We'll use classification techniques for this

## Requirements for working with data in scikit-learn
1) Features and response are **separate** objects  
2) Features and response should be **numeric**  
3) Features and response should be **NumPy arrays**  
4) Features and response should have **specific shapes**

In [15]:
print("Features:",type(iris.data))
print("Response:",type(iris.target))

Features: <class 'numpy.ndarray'>
Response: <class 'numpy.ndarray'>


#### Note: in scikit-learn, the response object should always be numeric, regardless of regression or classification.
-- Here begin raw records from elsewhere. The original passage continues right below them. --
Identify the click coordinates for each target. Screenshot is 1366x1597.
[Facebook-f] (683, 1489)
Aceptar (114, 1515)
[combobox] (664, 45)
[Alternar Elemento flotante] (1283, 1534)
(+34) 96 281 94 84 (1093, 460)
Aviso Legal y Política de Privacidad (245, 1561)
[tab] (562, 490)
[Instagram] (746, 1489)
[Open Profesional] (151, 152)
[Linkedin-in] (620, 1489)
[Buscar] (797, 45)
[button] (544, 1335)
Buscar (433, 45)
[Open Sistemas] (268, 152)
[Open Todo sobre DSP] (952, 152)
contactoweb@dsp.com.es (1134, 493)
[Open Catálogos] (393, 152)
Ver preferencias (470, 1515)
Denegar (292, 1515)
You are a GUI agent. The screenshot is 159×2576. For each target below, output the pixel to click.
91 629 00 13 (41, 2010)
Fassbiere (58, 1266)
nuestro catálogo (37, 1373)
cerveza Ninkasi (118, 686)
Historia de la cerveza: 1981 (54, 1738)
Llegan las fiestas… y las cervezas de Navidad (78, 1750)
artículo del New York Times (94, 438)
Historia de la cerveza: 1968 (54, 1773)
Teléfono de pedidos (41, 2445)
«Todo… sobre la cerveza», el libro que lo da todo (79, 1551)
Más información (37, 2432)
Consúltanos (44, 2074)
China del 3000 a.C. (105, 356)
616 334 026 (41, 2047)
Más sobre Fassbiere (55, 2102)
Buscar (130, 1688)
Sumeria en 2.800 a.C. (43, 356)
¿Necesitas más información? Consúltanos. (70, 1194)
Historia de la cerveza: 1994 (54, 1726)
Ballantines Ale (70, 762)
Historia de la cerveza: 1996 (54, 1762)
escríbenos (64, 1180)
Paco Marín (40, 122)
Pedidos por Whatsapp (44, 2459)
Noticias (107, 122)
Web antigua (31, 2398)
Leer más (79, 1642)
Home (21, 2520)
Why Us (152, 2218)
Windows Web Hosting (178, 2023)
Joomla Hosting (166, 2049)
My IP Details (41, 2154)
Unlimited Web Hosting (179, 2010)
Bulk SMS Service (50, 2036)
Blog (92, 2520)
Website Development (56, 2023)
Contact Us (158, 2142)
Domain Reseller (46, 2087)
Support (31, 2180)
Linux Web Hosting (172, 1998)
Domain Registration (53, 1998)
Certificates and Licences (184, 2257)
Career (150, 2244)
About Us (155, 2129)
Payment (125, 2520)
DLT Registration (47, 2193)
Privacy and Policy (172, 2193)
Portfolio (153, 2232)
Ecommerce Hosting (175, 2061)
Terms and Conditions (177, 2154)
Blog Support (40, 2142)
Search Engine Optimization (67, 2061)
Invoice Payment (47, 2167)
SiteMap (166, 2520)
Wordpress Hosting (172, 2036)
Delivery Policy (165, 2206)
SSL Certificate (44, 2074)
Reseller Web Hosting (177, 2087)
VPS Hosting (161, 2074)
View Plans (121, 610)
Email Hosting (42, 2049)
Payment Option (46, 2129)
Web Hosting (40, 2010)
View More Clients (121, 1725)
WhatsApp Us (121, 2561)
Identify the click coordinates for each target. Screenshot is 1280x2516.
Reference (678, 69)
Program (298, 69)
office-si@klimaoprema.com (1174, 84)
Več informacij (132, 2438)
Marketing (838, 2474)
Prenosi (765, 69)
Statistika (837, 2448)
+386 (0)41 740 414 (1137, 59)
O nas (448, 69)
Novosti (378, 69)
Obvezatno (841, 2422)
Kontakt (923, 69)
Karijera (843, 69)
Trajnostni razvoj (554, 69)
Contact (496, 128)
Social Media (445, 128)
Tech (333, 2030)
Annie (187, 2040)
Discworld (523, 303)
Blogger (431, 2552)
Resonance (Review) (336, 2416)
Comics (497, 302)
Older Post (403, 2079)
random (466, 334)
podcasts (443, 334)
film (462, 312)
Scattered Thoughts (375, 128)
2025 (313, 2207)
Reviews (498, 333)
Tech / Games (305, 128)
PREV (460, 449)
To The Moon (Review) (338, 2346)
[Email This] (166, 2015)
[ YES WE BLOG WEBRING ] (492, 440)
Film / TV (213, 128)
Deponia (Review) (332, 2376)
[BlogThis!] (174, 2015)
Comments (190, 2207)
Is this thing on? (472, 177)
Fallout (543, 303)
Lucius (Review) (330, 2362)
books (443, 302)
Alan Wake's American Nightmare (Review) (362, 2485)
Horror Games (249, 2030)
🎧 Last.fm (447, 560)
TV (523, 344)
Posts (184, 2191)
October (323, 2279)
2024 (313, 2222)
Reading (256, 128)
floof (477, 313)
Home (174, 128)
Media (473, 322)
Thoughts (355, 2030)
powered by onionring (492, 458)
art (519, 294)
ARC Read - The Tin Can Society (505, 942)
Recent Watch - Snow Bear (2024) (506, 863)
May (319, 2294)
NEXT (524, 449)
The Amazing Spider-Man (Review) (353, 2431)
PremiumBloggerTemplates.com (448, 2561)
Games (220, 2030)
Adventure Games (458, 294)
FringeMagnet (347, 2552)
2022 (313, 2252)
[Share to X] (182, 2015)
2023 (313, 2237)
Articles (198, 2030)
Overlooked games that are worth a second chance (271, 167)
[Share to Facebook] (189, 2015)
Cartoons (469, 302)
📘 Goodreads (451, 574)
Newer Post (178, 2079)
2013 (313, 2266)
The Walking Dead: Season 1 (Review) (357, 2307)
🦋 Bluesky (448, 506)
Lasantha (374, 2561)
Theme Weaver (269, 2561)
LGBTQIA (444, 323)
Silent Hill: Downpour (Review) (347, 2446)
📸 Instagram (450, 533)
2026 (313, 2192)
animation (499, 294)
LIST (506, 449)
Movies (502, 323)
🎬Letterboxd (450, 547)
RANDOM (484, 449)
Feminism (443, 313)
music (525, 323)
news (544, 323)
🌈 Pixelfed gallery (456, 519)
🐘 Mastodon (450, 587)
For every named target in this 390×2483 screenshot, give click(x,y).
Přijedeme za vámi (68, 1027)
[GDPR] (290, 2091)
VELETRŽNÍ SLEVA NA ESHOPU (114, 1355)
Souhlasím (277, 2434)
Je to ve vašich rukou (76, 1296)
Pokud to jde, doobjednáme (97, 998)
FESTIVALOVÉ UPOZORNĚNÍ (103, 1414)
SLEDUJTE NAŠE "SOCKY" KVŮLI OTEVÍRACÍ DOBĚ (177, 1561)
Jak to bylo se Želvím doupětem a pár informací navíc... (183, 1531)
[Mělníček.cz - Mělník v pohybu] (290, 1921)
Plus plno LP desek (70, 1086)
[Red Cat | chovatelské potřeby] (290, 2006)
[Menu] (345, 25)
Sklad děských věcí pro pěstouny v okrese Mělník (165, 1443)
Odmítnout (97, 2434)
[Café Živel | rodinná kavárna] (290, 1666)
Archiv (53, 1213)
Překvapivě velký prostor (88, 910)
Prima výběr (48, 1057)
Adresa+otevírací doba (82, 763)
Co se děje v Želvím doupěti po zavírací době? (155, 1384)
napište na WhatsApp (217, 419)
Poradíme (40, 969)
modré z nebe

The feature object should have 2 dimensions, in which the 1st dimension (represented by rows) is the number of observations and the 2nd dimension (represented by columns) is the number of features. 

In [13]:
# 1st dimension = number of obs; 2nd dimension = number of features
print(iris.data.shape)

(150, 4)


The response object is expected to have a single dimension, which should have the same magnitude of the 1st dimension of the feature object.

In [14]:
# single dimension matching number of obs
print(iris.target.shape)

(150,)


Yay, the iris data set meets all the requirements.

In [16]:
X = iris.data
y = iris.target

Note: the X is capitalized because it represents a Matrix and the y is lower because it represents a vector.